The second strength that came into light was the implementation of exercise daily. That included 6 minutes' walk to an increased duration per person. Moreover, the home-based practices of limb strengthening and training program that were stretched over three days/week with a resting day in between. Varying according to the patient being dealt the exercises changed and were implemented very thoughtfully, keeping in mind what the patient requires, these exercises included bicep curls, shoulder presses, wall push-ups, squats, lunges, setups and many more. This exercise implementation helped in the strengthening of the patient's body and helps in better circulation of blood in the system (Bianco et al., 2017 p23).
The third strength found was the assessment and follow-ups that were brought into implementation and practice to keep up with the changing and varying conditions of the patients. The follow-ups helped to know the doctor what changes have occurred in the patient's body and how it affects his obesity. Whether the implemented hypothesis is supporting the betterment of the person or they are leading his health to a downfall, or they are not producing any effect at all. The doctors stay updated with each coming follow up and assess the patient's condition to check whether the practices implemented need to be varied or not (Alvarez et al., 2017 p167).

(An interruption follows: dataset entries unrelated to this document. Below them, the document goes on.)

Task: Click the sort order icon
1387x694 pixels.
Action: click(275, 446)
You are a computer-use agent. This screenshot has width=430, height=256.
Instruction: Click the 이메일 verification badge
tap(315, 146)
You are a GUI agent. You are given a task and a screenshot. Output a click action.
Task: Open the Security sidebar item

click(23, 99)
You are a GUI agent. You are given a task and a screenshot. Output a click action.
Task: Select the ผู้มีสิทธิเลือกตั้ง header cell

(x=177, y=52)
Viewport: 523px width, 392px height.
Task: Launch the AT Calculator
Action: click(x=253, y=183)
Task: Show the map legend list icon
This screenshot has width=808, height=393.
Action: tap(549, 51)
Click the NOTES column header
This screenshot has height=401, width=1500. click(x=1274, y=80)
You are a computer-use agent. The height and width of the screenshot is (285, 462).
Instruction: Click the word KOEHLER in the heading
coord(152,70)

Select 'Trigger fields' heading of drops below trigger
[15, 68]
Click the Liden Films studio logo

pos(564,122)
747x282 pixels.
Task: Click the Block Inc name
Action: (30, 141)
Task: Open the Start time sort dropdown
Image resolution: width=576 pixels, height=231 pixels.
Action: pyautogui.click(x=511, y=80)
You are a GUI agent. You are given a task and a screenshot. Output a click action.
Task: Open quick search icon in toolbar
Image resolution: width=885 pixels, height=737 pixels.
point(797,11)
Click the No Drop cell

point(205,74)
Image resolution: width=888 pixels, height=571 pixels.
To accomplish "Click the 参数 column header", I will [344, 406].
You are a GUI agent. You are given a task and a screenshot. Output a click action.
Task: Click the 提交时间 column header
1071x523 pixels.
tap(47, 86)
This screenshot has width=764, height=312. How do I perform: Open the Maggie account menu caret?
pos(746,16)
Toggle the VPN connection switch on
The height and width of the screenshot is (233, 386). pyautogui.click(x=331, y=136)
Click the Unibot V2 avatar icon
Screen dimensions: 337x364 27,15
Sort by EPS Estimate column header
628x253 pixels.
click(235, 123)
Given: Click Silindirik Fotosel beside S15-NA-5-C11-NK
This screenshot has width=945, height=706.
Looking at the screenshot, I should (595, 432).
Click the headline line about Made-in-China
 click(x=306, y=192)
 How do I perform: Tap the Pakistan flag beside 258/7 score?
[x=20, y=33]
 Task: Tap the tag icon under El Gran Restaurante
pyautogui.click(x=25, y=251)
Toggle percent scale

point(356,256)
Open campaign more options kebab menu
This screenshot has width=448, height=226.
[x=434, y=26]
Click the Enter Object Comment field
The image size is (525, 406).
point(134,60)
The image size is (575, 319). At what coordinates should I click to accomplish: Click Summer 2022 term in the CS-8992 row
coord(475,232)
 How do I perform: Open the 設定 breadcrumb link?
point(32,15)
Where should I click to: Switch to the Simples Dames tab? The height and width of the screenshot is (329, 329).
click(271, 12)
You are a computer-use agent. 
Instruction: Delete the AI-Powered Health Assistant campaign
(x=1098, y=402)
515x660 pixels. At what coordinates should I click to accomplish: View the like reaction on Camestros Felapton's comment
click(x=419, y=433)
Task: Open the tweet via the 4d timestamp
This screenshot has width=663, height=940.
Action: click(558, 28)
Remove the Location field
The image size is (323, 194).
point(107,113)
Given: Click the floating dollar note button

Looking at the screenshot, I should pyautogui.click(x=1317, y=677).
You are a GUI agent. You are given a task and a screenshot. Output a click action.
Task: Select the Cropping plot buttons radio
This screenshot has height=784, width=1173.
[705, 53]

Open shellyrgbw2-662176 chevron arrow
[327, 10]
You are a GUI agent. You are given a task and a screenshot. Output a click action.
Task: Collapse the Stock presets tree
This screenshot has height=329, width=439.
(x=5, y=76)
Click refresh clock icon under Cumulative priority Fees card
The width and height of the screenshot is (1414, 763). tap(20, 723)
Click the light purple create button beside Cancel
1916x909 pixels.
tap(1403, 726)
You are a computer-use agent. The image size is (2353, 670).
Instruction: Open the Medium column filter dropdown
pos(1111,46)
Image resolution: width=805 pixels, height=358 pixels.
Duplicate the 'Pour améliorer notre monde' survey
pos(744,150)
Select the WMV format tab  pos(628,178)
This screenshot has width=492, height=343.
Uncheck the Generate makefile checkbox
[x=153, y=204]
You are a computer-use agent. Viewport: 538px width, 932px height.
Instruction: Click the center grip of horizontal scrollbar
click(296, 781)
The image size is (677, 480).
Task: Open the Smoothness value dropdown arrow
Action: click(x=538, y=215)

The fourth strength came out to be the types of standardized protocols, theories and ways to calculate and measure the clinical and functional outcomes. These measurements included the calculations related to the body composition of the patients, followed by his health status, available capacity, body mass index, systematic inflammation and lung functionality. The measurements come out in the form of either graphs or calculations compared to standards to mark out the variations and differences between them. These strengths encourage the study to be implemented to larger sample size.